Myanmar’s Rohingya genocide trial could harm the country’s popularity among big-spending tourists from the west, according to the sector.
The case at the International Court of Justice in The Hague has highlighted the plight of the Rohingya, more than 730,000 of whom fled to Bangladesh amid the brutal military crackdown in August 2017.
Myanmar offers excellent tourist attractions like the beautiful ruins of Bagan, the spectacular gigantic unfinished stupa at Mingun and the exotic former imperial capital of Mrauk U (pictured) in war-torn Rakhine State.
But due to rising security concerns, the government has named more attractions as off-limits for tourists.
A German tourist was killed and a female companion injured when a landmine exploded in Thibaw in Shan State on November 26, sparking a wave of restrictions.
The new restricted areas included destinations in Rakhine, Kachin and Chin states and Sagaing and Yangon regions, said the Hotels and Tourism Ministry.
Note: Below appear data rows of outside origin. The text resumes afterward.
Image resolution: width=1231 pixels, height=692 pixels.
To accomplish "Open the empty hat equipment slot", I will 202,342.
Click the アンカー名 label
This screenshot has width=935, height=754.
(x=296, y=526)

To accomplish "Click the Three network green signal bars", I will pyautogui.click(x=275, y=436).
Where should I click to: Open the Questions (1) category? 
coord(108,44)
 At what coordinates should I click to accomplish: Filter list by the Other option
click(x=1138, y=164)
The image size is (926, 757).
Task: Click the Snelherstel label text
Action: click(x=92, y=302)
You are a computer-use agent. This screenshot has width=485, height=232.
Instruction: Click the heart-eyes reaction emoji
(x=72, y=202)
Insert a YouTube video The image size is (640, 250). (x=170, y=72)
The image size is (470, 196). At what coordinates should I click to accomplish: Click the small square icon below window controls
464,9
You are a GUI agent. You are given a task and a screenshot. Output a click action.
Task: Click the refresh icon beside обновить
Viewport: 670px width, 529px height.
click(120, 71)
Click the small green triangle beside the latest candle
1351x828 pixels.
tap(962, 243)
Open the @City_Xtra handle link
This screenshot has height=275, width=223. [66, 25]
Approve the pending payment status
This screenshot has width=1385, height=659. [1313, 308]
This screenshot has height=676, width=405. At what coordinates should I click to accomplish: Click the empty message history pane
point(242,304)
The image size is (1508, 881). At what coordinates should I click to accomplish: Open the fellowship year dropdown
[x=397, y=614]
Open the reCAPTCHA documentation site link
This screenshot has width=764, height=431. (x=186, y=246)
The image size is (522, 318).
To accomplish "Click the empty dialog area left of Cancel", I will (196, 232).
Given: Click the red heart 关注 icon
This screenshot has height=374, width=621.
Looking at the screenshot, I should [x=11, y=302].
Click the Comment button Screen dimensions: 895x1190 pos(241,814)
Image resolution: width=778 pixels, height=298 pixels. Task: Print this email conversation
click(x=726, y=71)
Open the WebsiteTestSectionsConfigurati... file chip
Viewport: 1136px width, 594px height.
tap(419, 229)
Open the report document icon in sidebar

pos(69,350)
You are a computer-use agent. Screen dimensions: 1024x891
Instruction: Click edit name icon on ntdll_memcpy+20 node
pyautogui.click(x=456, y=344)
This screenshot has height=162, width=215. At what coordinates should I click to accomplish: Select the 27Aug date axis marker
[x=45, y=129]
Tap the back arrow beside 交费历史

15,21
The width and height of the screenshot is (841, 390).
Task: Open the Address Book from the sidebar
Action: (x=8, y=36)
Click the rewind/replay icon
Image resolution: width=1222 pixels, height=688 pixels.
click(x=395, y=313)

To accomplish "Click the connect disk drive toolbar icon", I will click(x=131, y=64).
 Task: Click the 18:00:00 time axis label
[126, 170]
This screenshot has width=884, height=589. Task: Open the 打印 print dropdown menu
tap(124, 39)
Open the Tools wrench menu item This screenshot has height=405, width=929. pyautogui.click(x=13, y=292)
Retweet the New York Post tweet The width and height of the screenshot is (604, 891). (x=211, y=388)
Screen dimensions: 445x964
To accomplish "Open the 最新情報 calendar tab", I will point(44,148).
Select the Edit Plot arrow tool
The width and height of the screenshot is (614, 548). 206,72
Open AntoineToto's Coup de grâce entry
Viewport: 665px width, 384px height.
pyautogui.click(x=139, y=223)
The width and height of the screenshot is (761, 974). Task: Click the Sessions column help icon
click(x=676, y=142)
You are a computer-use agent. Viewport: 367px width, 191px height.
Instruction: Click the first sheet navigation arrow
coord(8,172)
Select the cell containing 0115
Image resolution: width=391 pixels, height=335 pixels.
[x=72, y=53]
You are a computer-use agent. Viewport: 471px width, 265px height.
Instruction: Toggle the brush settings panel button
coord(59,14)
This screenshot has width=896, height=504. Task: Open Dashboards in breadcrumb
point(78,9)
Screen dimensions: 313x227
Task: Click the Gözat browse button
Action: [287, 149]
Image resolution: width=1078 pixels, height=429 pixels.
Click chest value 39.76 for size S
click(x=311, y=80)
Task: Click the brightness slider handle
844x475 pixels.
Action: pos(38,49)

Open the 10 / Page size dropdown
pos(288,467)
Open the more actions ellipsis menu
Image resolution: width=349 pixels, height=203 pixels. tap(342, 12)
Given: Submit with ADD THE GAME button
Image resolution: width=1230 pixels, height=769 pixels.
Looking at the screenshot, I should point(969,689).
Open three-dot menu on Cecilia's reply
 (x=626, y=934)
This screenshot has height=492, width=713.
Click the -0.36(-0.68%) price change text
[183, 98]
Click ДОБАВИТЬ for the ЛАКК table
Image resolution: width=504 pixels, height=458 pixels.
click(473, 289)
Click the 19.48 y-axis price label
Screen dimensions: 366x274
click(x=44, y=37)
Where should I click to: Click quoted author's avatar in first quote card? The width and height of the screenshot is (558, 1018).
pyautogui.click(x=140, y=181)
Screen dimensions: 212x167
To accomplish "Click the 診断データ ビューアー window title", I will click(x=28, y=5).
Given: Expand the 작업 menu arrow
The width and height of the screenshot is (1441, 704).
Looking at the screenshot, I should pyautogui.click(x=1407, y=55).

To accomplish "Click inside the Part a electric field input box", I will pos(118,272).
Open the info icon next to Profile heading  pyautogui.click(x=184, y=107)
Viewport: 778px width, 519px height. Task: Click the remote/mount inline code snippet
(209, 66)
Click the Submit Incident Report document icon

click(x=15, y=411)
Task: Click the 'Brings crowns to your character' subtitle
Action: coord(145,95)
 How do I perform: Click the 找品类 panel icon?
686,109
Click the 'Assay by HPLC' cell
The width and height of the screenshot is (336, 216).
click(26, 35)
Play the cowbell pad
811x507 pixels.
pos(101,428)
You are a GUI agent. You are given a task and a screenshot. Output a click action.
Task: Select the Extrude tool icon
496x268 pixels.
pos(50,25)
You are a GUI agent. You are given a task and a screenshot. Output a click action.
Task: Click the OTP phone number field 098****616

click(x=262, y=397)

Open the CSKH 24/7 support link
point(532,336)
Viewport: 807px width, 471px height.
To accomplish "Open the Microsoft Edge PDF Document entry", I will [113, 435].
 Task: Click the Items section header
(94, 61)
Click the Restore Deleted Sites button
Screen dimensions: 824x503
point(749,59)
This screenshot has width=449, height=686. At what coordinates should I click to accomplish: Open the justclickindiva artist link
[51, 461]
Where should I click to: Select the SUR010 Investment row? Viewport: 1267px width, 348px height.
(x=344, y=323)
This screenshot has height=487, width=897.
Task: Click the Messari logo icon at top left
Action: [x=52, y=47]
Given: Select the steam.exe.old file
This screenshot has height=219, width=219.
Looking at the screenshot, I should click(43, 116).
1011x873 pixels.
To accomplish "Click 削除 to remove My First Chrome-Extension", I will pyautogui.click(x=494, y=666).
Tourist gem Mrauk U and Ponnagyun and Minbya are now outlawed due to repeated clashes with the Arakan Army since January.
“The international community’s negative perception of Myanmar is currently the most challenging risk for tourism growth,” said May Myat Mon Win, Myanmar Tourism Marketing’s chief. “On average, hotels in Yangon are still half-empty in terms of occupancy.”
Tourism makes up approximately 7 per cent of the official economy and supports more than 1 million jobs, the World Travel and Tourism Council reported.
A large chunk of Myanmar’s income, however, centres around the drugs trade, clandestine jade exports, people-trafficking and prostitution, which is not reflected in the official economic figures.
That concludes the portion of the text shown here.